Set of tasks =
- A) From the PortLLM summary, list everything the framework was empirically validated across, with the count the summary gives for each.
- B) Write the next part of the PortLLM summary, picking up after its final sentence.

Selected passage =
╭──
PortLLM: Personalizing Evolving Large Language Models with Training-Free and Portable Model Patches

TL;DR

PortLLM addresses the challenge of adapting to evolving large language models without repeatedly fine-tuning. It introduces a training-free mechanism that ports domain-specific knowledge via lightweight patches derived from LoRA, enabling seamless transfer to newer model iterations while keeping compute and memory usage low. The framework is theoretically justified by a lemma that the residual between patched and updated patches is negligible, and empirically validated across seven downstream tasks, four architectures, and multiple continued-pretraining datasets, demonstrating substantial zero-shot gains and major efficiency improvements such as up to GPU memory reduction. This approach offers a practical pathway for continual personalization of LLMs, reducing dependence on cloud-based training and enabling on-device, cost-effective deployment with broad applicability across domains like healthcare and science.
╰──
Source data =
╭──
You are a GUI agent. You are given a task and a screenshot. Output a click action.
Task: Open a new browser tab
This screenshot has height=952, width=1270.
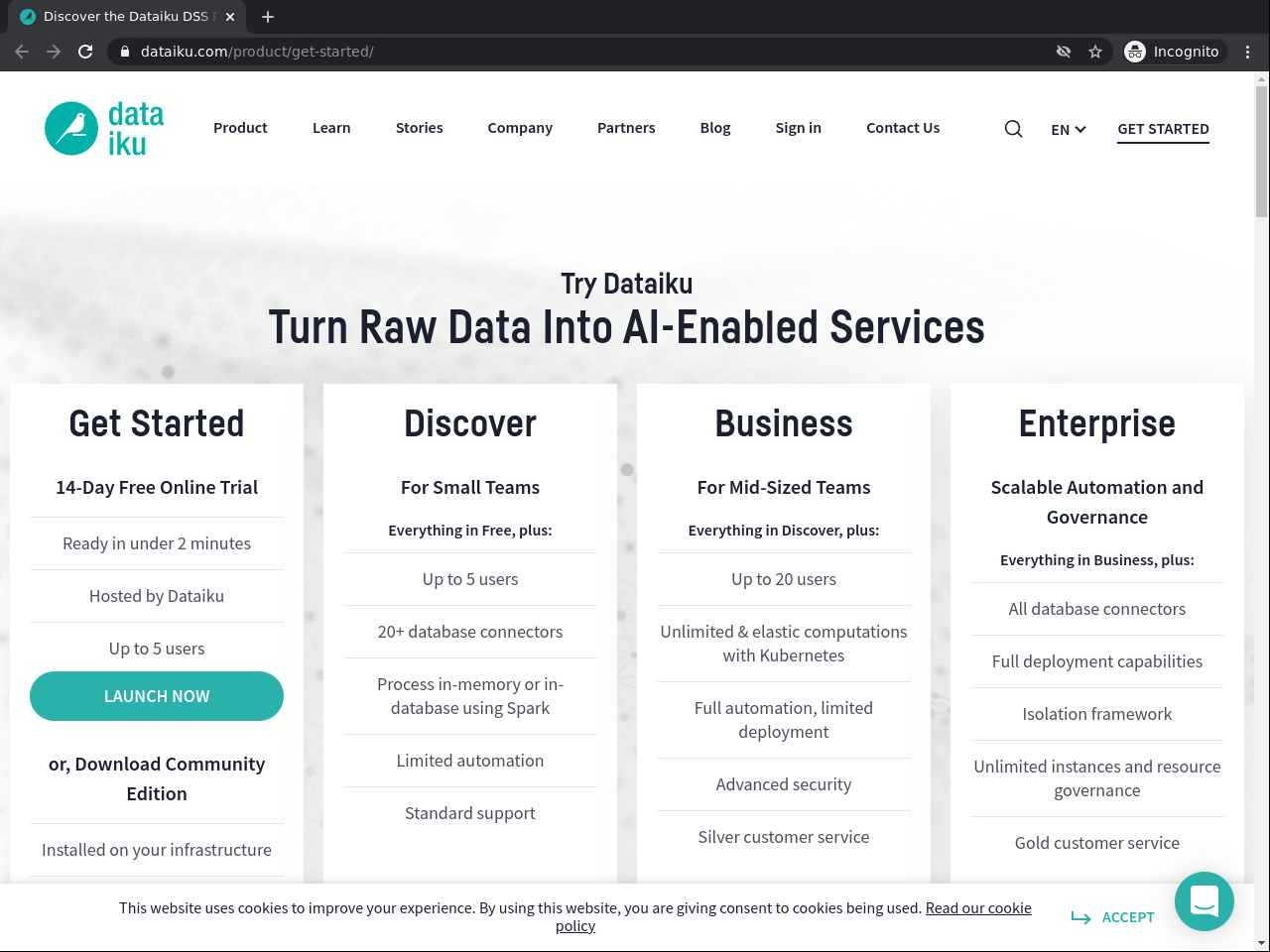click(267, 16)
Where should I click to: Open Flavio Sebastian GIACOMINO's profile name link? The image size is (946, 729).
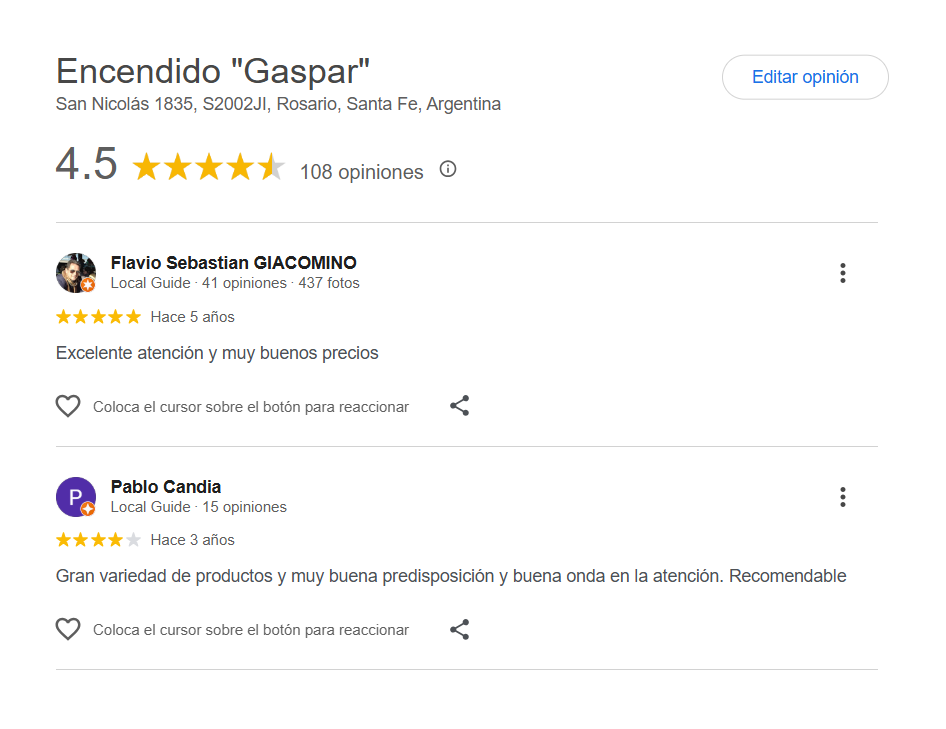click(x=233, y=263)
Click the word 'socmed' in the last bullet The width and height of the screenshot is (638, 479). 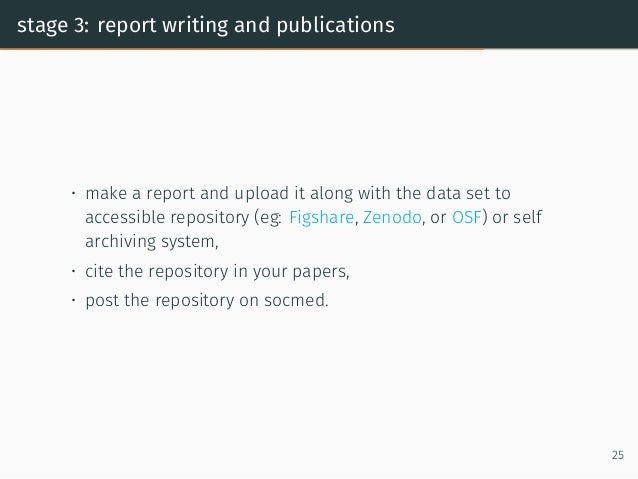pyautogui.click(x=294, y=301)
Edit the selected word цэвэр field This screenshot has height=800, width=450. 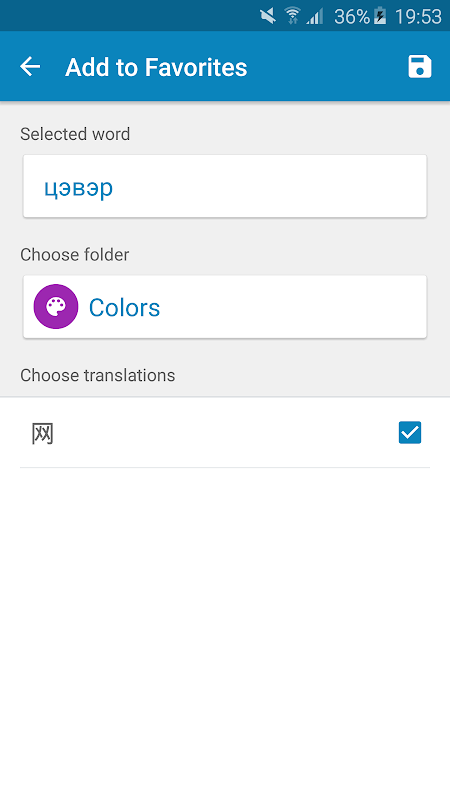(225, 186)
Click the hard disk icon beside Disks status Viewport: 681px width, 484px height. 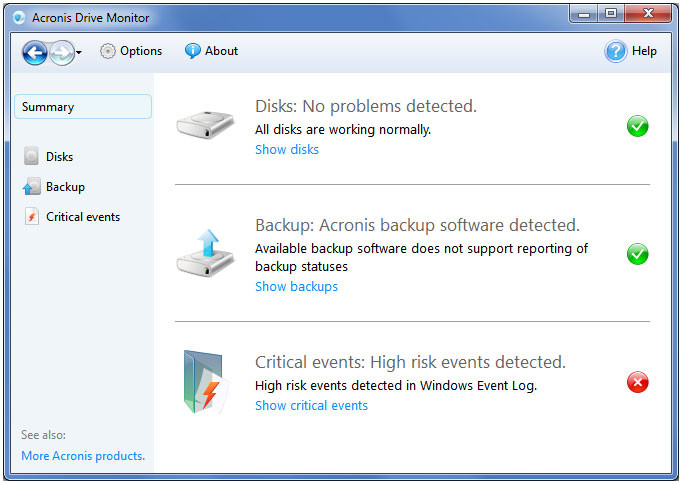[x=205, y=125]
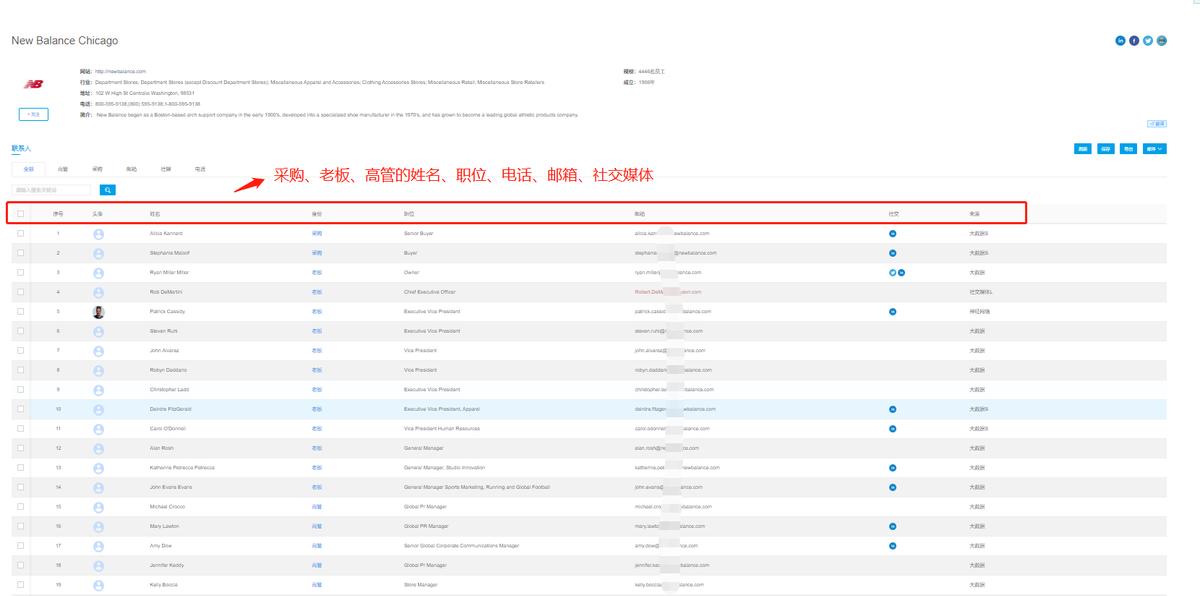Open the company Facebook icon at top right
Image resolution: width=1200 pixels, height=596 pixels.
point(1134,41)
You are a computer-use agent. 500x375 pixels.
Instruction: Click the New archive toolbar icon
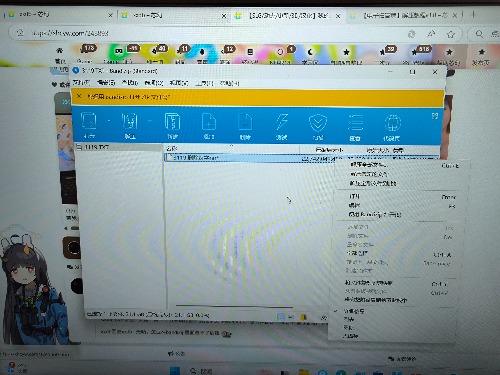172,125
╰──
Answers for the exercise =
- A)
- Seven downstream tasks
- Four architectures
- Multiple continued-pretraining datasets

- B)
Abstract

As large language models (LLMs) increasingly shape the AI landscape, fine-tuning pretrained models has become more popular than in the pre-LLM era for achieving optimal performance in domain-specific tasks. However, pretrained LLMs such as ChatGPT are periodically evolved, i.e., model parameters are frequently updated), making it challenging for downstream users with limited resources to keep up with fine-tuning the newest LLMs for their domain application. Even though fine-tuning costs have nowadays been reduced thanks to the innovations of parameter-efficient fine-tuning such as LoRA, not all downstream users have adequate computing for frequent personalization. Moreover, access to fine-tuning datasets, particularly in sensitive domains such as healthcare, could be time-restrictive, making it crucial to retain the knowledge encoded in earlier fine-tuned rounds for future adaptation. In this paper, we present PortLLM, a training-free framework that (i) creates an initial lightweight model update patch to capture domain-specific knowledge, and (ii) allows a subsequent seamless plugging for the continual personalization of evolved LLM at minimal cost. Our extensive experiments cover seven representative datasets, from easier question-answering tasks {BoolQ, SST2} to harder reasoning tasks {WinoGrande, GSM8K}, and models including {Mistral-7B, Llama2, Llama3.1, and Gemma2}, validating the portability of our designed model patches and showcasing the effectiveness of our proposed framework. For instance, PortLLM achieves comparable performance to LoRA fine-tuning with reductions of up to 12.2x in GPU memory usage. Finally, we provide theoretical justifications to understand the portability of our model update patches, which offers new insights into the theoretical dimension of LLMs' personalization.

Paper Structure

This paper contains 28 sections, 17 equations, 2 figures, 8 tables.

Figures (2)

  • Figure 1: The diagram illustrates the core components of PortLLM, a training-free framework to port personalized knowledge between evolving LLMs. Initially, a pretrained LLM is fine-tuned using LoRA. We transfer this task-specific knowledge without requiring the newer updated model to be fine-tuned again. This allows for continual performance improvements on downstream tasks without additional fine-tuning.
  • Figure 2: LLM's evolution & personalization cycle.